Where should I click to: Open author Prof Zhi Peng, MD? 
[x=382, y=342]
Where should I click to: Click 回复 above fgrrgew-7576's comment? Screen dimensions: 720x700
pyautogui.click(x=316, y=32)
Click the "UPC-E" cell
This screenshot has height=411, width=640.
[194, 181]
--------------------------------------------------
Work to complete: Put every line of the records above into a numbered list, omitting any blank lines.

Completed task:
1. Where should I click to: Open author Prof Zhi Peng, MD? 
2. [x=382, y=342]
3. Where should I click to: Click 回复 above fgrrgew-7576's comment? Screen dimensions: 720x700
4. pyautogui.click(x=316, y=32)
5. Click the "UPC-E" cell
6. This screenshot has height=411, width=640.
7. [194, 181]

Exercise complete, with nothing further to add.